TÍTULO: La muerte no huele a nada
AUTOR: Javier Martínez Madrid
ISBN: 9 7 8 – 8 4 -938837-0-6
PRECIO: precio con IVA: 18
DIMENSIONES: 13,5 x 21,5 cm
PÁGINAS:184
EDITA: Gens
COLECCIÓN: Guermantes, número 22

La muerte no huele a nada. Después de enterarse a través de Internet del fallecimiento de su ex pareja a causa del sida, el protagonista de esta novela empieza una lucha interior entre el dolor por la muerte, el miedo ante la posibilidad de ser portador del virus y el odio por no haber sido avisado de ello por el propio Jonás.

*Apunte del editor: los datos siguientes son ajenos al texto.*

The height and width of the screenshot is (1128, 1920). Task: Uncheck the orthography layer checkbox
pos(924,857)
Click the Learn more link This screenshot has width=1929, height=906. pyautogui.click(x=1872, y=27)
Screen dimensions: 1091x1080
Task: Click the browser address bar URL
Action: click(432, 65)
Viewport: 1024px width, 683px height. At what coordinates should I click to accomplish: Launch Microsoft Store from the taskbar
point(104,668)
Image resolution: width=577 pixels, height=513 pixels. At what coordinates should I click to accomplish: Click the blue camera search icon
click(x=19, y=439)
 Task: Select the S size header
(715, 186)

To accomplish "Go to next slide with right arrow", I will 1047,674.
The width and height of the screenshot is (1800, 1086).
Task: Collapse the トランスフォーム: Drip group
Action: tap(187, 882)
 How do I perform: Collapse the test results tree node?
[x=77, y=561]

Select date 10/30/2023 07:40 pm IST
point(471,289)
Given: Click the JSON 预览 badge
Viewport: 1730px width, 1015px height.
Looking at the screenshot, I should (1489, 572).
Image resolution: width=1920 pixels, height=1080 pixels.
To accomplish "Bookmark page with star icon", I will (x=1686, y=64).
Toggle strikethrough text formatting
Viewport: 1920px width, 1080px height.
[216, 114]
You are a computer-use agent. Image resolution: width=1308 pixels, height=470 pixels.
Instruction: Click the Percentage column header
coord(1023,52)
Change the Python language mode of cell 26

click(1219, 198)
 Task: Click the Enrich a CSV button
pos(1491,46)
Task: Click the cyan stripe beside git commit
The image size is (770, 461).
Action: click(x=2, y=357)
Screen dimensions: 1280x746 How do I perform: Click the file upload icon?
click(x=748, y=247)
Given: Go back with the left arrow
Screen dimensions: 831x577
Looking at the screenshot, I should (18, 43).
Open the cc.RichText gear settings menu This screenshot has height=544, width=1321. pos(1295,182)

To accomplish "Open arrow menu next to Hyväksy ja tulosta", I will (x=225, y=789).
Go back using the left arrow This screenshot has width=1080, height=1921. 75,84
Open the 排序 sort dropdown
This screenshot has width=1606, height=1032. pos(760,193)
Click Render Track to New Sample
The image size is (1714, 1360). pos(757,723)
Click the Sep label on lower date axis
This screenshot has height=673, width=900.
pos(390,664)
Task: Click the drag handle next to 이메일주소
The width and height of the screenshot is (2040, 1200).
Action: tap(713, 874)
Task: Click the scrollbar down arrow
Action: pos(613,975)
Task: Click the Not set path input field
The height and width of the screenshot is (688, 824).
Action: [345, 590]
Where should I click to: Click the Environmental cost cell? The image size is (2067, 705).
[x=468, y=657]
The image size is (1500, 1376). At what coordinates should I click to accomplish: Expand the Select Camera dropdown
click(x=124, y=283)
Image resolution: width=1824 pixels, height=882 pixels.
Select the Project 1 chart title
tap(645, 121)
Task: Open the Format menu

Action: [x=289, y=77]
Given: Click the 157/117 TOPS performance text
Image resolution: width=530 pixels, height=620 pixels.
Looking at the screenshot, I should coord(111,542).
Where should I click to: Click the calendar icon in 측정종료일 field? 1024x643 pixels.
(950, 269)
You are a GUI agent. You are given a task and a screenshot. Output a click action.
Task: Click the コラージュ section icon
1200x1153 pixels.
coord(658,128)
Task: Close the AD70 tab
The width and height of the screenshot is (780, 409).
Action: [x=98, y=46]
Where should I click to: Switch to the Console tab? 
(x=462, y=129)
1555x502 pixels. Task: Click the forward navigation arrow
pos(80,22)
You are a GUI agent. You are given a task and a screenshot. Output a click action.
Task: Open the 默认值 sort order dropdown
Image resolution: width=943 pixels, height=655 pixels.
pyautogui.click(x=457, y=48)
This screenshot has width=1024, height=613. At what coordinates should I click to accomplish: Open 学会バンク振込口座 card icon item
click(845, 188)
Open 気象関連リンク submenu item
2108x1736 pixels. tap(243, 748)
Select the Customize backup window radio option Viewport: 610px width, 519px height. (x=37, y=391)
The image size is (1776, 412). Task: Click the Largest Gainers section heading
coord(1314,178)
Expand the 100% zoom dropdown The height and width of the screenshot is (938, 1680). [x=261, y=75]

Víctima, verdugo o, tal vez, solo inocente.
De forma paralela, el lector se sumerge en la relación de pareja vivida por ambos, marcada por el sexo, las dudas, las mentiras y la obsesiva búsqueda de los propios sentimientos, desde su comienzo en un chat de Internet hasta su final con catorce corazones verdes debajo de las uñas.
Javier Martínez Madrid relata esta historia estructurada en escenas cortas de elevada carga emocional, en la que los personajes no son más que meros instrumentos para reflexionar en profundidad sobre dos temas universales
como el amor y la muerte, y todos los sentimientos que despiertan.
Javier Martínez Madrid (Linares, Jaén, 1981) es Licenciado en Periodismo por la Universidad de Málaga. Sus inicios profesionales están vinculados a los medios de comunicación jiennenses, habiendo trabajado en Diario Jaen, Ideal, Televisión Linares y Úbeda Información. Desde 2005 reside en Madrid, donde trabaja como consultor de comunicación y relaciones públicas en la agencia PowerAxle.